“El próximo siglo será de los pueblos indios”, dijo esa mañana el sacerdote jesuita Ricardo Robles, protegido por la sombra de la enorme ceiba de La Realidad, cuando aún faltaban cinco años para entrar en él. “Su visión del mundo –continuó–, sus valores, abrirán una nueva era.” El Ronco, como le decían sus amigos, que había pasado muchos años viviendo entre los rarámuris hasta el punto de convertirse en uno de ellos, charlaba en esa ocasión con Luis Villoro, Gilberto López y Rivas y varios dirigentes indígenas, a la espera de un encuentro con la comandancia del EZLN.
Por distintas razones y desde diferentes ángulos, su predicción era compartida por la mayoría de los presentes, Villoro en primer lugar. El levantamiento zapatista de enero de 1994 había descarrilado el proyecto de modernización autoritaria y excluyente de Carlos Salinas, había hecho renacer la esperanza en un otro mundo y estimulado un amplio debate sobre el futuro del país. En esa reflexión los pueblos originarios desempeñaban un papel central.

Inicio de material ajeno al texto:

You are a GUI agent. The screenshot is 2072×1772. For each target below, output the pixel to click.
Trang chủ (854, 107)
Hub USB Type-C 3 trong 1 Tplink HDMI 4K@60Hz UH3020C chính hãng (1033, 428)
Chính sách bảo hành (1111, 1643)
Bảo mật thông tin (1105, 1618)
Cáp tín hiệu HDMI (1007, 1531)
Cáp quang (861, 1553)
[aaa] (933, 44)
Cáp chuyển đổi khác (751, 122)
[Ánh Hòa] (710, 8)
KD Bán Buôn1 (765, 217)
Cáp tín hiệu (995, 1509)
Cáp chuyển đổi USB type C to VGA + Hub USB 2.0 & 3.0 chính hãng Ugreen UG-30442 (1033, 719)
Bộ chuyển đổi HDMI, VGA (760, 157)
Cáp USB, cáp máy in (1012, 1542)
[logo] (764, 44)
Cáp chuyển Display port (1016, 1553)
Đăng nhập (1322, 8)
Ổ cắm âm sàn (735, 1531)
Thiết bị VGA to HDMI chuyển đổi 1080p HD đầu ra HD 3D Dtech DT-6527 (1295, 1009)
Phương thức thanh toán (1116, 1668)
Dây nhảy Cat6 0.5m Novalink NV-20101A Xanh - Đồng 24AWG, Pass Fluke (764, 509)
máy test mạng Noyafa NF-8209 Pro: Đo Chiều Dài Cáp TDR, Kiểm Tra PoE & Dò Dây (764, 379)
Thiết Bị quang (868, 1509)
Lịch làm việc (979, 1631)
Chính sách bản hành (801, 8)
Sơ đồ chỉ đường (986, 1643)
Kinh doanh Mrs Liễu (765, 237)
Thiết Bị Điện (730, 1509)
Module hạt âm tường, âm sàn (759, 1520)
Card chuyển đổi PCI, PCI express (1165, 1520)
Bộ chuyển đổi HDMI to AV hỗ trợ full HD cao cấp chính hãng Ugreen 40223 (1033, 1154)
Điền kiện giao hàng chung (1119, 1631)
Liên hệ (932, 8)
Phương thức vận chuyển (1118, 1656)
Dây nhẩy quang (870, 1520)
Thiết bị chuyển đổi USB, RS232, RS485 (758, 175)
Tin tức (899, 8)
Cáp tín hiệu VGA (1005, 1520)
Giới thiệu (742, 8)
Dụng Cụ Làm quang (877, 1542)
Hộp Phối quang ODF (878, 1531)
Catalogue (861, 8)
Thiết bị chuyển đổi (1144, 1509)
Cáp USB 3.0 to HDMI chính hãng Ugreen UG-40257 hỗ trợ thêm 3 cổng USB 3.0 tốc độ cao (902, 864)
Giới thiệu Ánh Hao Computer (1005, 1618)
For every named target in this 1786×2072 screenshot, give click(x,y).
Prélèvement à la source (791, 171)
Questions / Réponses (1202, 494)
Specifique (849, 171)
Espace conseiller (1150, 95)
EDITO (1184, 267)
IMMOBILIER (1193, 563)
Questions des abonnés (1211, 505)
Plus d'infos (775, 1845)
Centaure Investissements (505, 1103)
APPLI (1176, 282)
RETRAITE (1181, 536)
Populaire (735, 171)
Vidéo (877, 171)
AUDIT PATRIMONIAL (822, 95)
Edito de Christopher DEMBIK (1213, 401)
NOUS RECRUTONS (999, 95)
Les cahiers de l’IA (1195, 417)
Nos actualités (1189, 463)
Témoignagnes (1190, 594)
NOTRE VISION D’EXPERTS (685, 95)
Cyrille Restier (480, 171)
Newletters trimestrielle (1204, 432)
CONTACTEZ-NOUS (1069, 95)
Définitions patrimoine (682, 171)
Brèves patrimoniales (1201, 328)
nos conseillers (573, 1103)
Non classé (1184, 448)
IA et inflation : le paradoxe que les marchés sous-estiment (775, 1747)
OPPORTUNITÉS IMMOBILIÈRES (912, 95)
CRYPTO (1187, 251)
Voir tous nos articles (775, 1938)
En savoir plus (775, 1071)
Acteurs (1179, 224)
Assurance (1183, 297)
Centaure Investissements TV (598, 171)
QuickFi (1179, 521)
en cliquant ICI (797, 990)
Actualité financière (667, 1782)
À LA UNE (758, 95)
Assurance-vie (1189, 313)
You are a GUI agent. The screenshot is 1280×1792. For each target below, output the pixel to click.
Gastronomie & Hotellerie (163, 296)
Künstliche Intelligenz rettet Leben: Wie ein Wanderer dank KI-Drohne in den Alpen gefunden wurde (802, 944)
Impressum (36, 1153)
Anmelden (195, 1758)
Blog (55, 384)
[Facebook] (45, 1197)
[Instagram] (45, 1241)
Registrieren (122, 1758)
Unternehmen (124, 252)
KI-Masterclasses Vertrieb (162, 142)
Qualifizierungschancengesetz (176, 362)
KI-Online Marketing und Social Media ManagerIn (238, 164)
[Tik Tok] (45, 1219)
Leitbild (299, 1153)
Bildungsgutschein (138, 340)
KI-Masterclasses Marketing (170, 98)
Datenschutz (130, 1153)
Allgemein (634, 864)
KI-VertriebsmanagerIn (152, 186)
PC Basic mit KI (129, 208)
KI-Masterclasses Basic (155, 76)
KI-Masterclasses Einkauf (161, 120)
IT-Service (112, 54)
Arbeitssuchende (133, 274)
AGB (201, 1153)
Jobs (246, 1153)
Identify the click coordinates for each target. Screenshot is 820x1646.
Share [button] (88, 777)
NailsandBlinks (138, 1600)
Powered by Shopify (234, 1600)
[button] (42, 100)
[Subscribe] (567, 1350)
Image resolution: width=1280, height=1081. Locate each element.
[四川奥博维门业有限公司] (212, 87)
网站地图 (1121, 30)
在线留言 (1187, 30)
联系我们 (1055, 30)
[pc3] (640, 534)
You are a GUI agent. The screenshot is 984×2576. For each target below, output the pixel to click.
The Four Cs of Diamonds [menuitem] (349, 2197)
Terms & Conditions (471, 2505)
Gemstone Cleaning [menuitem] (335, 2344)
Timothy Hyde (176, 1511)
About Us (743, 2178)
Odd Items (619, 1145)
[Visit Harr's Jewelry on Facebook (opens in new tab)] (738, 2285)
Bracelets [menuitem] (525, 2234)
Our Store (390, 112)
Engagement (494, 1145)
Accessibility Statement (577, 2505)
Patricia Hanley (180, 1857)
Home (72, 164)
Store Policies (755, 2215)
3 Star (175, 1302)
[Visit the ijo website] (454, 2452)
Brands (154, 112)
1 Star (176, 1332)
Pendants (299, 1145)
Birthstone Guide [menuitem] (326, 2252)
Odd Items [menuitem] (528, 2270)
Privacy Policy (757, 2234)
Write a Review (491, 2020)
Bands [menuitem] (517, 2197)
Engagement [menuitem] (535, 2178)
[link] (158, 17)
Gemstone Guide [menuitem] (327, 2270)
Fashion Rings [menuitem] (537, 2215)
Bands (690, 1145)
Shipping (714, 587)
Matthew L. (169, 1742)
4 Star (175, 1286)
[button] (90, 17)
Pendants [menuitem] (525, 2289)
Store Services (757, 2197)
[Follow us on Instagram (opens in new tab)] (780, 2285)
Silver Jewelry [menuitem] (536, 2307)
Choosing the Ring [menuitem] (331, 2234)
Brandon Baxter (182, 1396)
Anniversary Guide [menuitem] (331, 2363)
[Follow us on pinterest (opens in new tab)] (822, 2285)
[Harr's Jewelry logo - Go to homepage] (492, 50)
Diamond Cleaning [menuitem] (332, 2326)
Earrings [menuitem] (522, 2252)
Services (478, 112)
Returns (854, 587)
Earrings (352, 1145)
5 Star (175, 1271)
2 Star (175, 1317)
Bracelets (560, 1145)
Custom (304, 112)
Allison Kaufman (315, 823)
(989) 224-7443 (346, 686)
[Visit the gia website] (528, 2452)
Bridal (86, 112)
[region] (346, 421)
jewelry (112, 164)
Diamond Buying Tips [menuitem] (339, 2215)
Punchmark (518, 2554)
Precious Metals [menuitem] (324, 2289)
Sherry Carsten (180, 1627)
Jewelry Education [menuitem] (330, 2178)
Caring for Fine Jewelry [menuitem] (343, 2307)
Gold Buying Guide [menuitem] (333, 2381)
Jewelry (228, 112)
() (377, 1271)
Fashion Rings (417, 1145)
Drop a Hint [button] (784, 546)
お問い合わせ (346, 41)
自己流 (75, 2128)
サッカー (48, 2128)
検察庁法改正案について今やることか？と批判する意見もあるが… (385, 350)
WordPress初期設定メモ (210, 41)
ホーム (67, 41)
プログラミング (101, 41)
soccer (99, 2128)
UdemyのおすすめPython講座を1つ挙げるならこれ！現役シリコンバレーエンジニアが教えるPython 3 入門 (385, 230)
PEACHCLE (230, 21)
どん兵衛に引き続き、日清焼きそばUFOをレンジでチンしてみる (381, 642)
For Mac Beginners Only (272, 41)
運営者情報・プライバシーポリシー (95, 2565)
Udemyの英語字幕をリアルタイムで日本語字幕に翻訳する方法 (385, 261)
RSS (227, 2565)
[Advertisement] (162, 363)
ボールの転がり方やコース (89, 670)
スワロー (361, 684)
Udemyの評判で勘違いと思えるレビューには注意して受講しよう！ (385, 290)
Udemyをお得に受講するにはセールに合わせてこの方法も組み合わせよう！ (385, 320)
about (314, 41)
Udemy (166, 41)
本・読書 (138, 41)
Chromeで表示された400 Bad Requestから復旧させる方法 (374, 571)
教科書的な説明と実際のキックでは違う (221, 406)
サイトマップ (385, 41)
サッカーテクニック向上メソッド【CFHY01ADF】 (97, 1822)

Sin embargo, no todo mundo compartía ese optimismo ni, mucho menos, esa empatía hacia los rebeldes del sureste mexicano. En la controversia nacional que emergió desde el primero de enero de 1994 afloraron todo tipo de prejuicios antiindios, muchos de ellos presentes desde hace siglos. Con harta frecuencia, los detractores de la lucha indígena se montaron en el carrusel de la soberbia y la ignorancia. Afirmaron, con virulencia y desconocimiento, que reconocer derechos a las etnias balcanizaría al país, reforzaría el poder de los caciques locales y legalizaría fueros y privilegios. Aseguraron que se pretendía establecer en México reservaciones como las de los indios estadunidenses. Denunciaron que se buscaba legalizar los vestigios de un pasado antidemocrático.
Las negativas a reconocer derechos a los pueblos originarios provinieron de todos los frentes. Políticos, abogados, académicos, salieron a enfrentar lo que juzgaban era un ataque a la integridad nacional y un retroceso de la frágil democracia mexicana. Universitarios como Roger Bartra aseguraron que “las culturas indígenas son apenas un conjunto de ruinas étnicas que ha quedado después de que la modernización destrozó y liquidó lo mejor de las tradiciones indígenas”.
En esa discusión, Luis Villoro desempeñó un papel medular. Junto a dirigentes indígenas e intelectuales como Pablo González Casanova y Alfredo López Austin, puso su autoridad política al servicio de la causa indígena y, con paciencia, trató de explicar los equívocos de sus detractores.
El filósofo conocía a detalle muchas de esas distorsiones, había reflexionado sobre ellas. Su libro Los grandes momentos del indigenismo en México, escrito en 1949 y reeditado por insistencia de Guillermo Bonfil en 1987, desmontó la “historia de encubrimiento ideológico” sobre la cuestión indígena, practicada por las élites a los largo de los siglos. Su debate a partir de 1994 con quienes objetan reconocer derechos diferentes a las etnias fue, en parte, un retorno a esa operación de desenmascaramiento que efectuó en su obra.